In my opinion, the power plant that would offer a builder of an AF4G the cheapest source of power able to plane the boat with a reasonable load would be an old OMC-built (Johnson, Evinrude, Gale) "Big Twin." Big Twin was a term used by Evinrude, specifically, but I apply the term to either the Johnson or Evinrude versions, and the Gale division made similar engines old under many different names (see "Gale Warnings" column.) The term "Twin" refers to the two-cylinder configuration of these engines.

The Big Twins made their appearance in 1951 @ 25 hp and went through some rather drastic changes until 1955, which would be the earliest model year that I would recommend. Horsepower was boosted to 30 in 1956 (the year in which the most outboard motors were ever built; about 750,000, compared to around 300,000 today) and then to 35 hp in 1957. In 1960 the horsepower was boosted to 40 and remained there until the early '70s.

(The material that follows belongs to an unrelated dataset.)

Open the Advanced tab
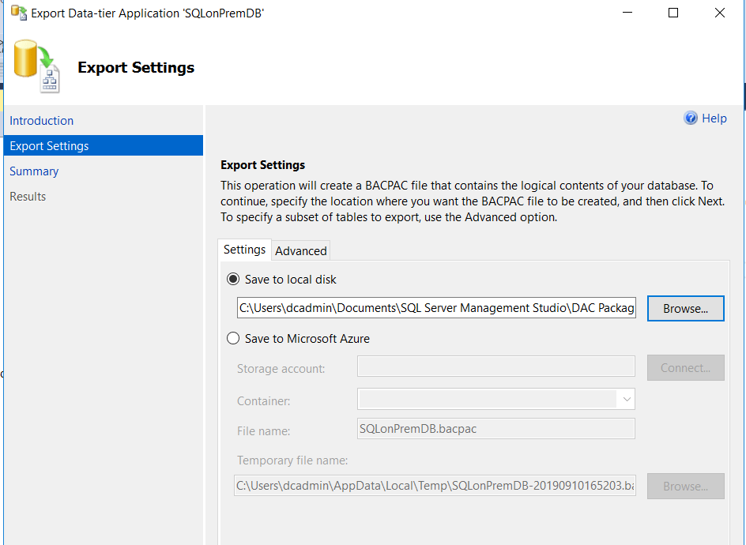(300, 250)
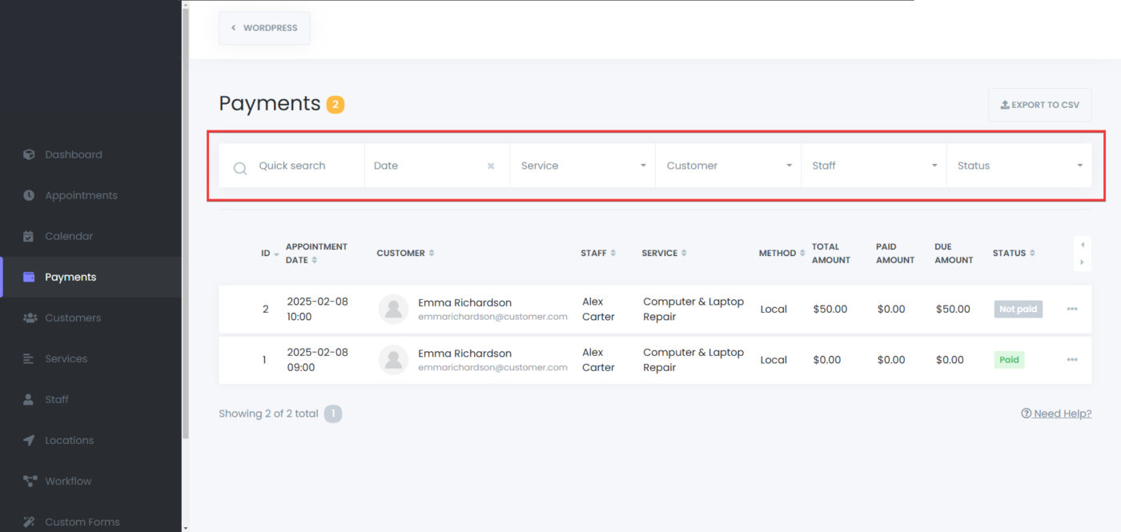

A Big Twin from about 1955 until about 1970 or so has a lot to offer; a single, simple carburetor, compared to dual carbs on some of the 4-cylinder in-line competitors. A simple under-flywheel magneto, compared to the belt-driven magnetos used on the 4-cylinder competitors, and just a general simplicity that makes working on the engine less of a challenge.

Commonly-replaced parts, such as carb rebuild kits, ignition componets (for the "old-fashioned" points-and-condenser ignition system), water pump impellers, propellers, etc., are all readily available and fairly cheap compared to parts for more recent engines. And there are plenty of "junk" big twins around to serve as "parts engines."

Although physically larger than some late-model engines of comparable horsepower, the old Big Twins are almost never any heavier, and are sometimes lighter.

And finding these old outboards is not very difficult, as many were built. In fact, it is usually easier (and cheaper) to find, say, a 1959 35 hp rather than a 1959 18 hp. Anglers are always looking for engines of from 10 to 20 horsepower, and finding engines in that particular horsepower range can sometimes be difficult. But few people want the old 30's and 35's, so they generally sell for less.

The "down-side" to the big twins? Well, they drink a lot of gasoline and end-up dumping a good portion of if into the water. Since I do not get to spend anywhere near as much time on the water as I would like, the increased fuel consumption is not a significant factor to me.

And one can buy a heck of a lot of gasoline with the difference in price between an old big twin and a brand- new 4-cycle outboard.

And if given a choice, which engine would you prefer to shear the lower unit off of on a big submerged rock?

As to the harm to the environment, that is a decision you must make for yourself. Since I have driven nothing but 4-cylinder manual-shift autos without air-conditioning from 1982 until the present (while the rest of America went from driving big station wagons to big conversion vans to big sport utility vehicles) I feel I have a little "slack" on the boat motor issue.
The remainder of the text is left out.